Le maire de Bayonne, Jean-René Etchegaray, a souligné sur Twitter que les “Bayonnais [étaient] solidaires de la communauté musulmane, victime d’un attentat aussi lâche qu’odieux”. Selon lui, dans une déclaration à l’AFP, “il n’y a jamais eu le moindre problème avec la communauté musulmane à Bayonne”, assurant que la mosquée est “très bien gérée” ne “sera pas fermée plus de 48 heures”. Une salle municipale a été mise à la disposition des fidèles. Interrogé par France 3 Nouvelle-Aquitaine, Christian Millet-Barbé, adjoint à la sécurité, a ajouté que Bayonne était “une ville apaisée, avec une communauté musulmane très bien intégrée”.

Laurent Nuñez, qui s’est rendu sur place dans la soirée pour rencontrer responsables musulmans et policiers, a affirmé : “S’en prendre à un lieu de culte, à une mosquée, à des fidèles, c’est un acte odieux que nous condamnons évidemment avec beaucoup de fermeté. C’est un acte qui ne peut avoir de place dans notre République qui garantit la liberté des cultes et des croyances.
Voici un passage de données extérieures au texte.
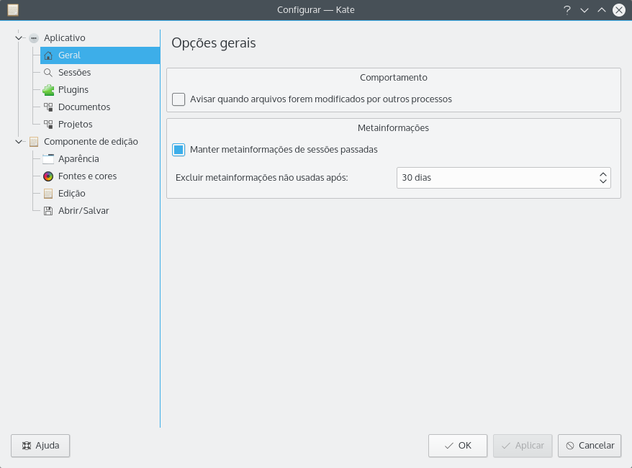Click the Aparência window icon
The height and width of the screenshot is (468, 632).
tap(48, 159)
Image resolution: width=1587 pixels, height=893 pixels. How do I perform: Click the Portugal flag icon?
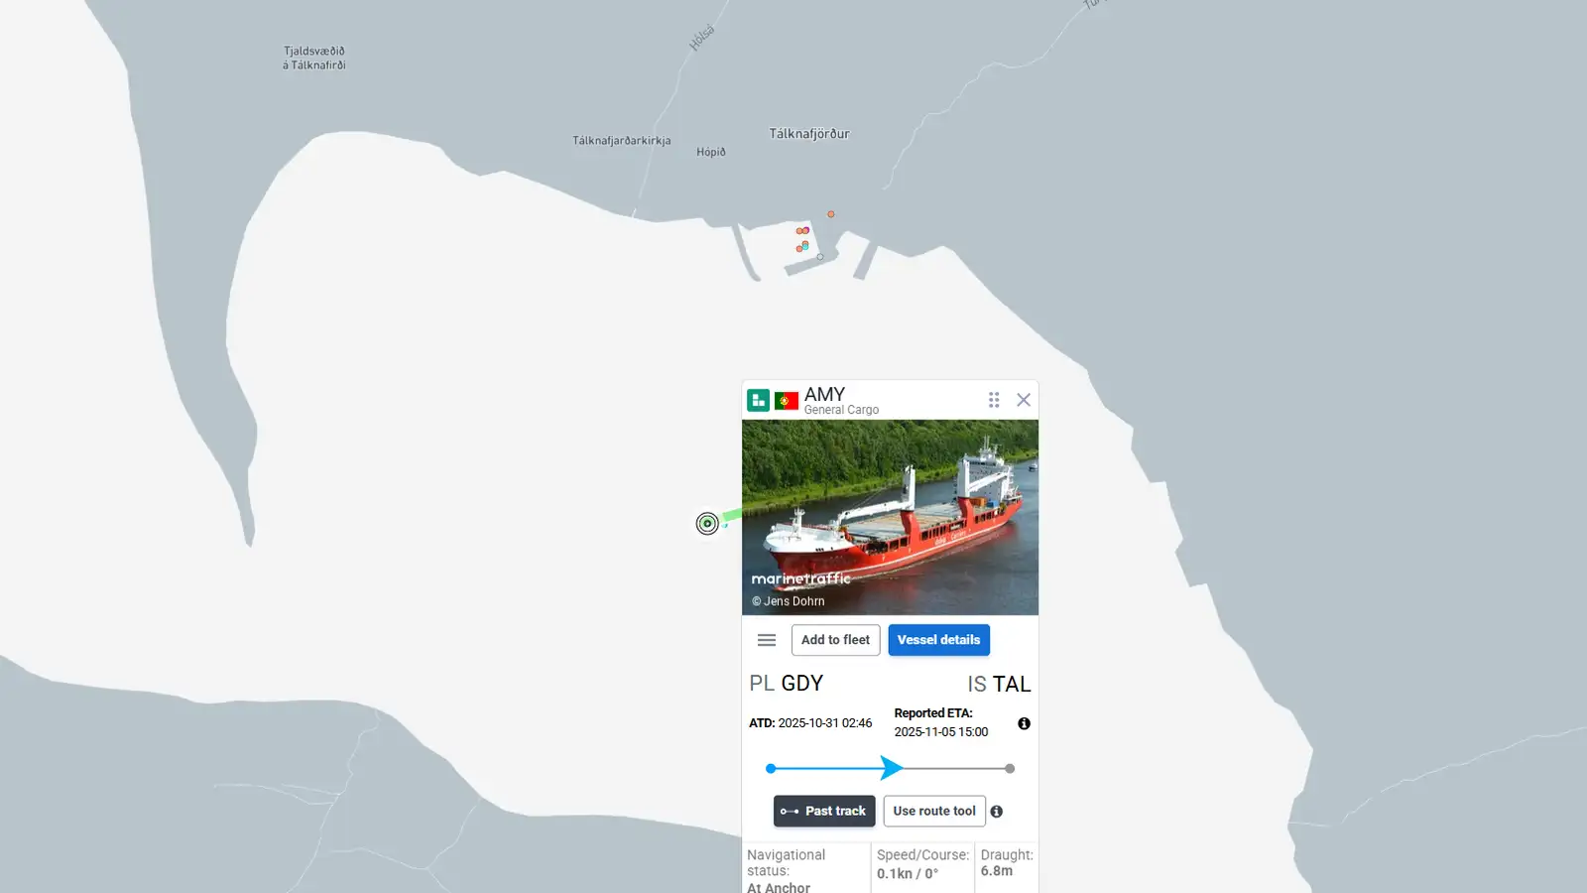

Suite à l’attaque, le RN a également très vite réagi pour éviter tout rapprochement. Dans un message sur Twitter, publié en début de soirée lundi, la tête d’affiche de la formation d’extrême droite, Marine Le Pen, s’est désolidarisée de cet “acte inqualifiable”, arguant que l’attaque était “absolument contraire à toutes les valeurs portées par [son] mouvement”. Invité à réagir sur le plateau de BFM-TV, le député européen et vice-président du RN Jordan Bardella a insisté sur le fait que “le ‘pas d’amalgame’ s’applique dans des attentats, il faut aussi qu’il s’applique dans ce cas-là”.

L’ancien Premier ministre Manuel Valls a condamné l’attaque, mardi 29 octobre au matin, sur France Inter. Ce dernier, résidant désormais à Barcelone, juge qu’il subsiste un climat général, “avec ces théories du grand remplacement” qui font que dans le monde, “des individus peuvent commettre le pire”. C’est ainsi que sous une publication Facebook, désormais supprimée, l’actuel maire de Béziers aux idées réactionnaires, Robert Ménard, évoquait : “Il n’y a pas ‘des’ terrorismes. Il n’y en a qu’un seul, celui des lâches, celui des ratés, celui des faibles.” Sous son message, beaucoup saluaient l’action de l’octogénaire dans un flot de commentaires nauséabonds.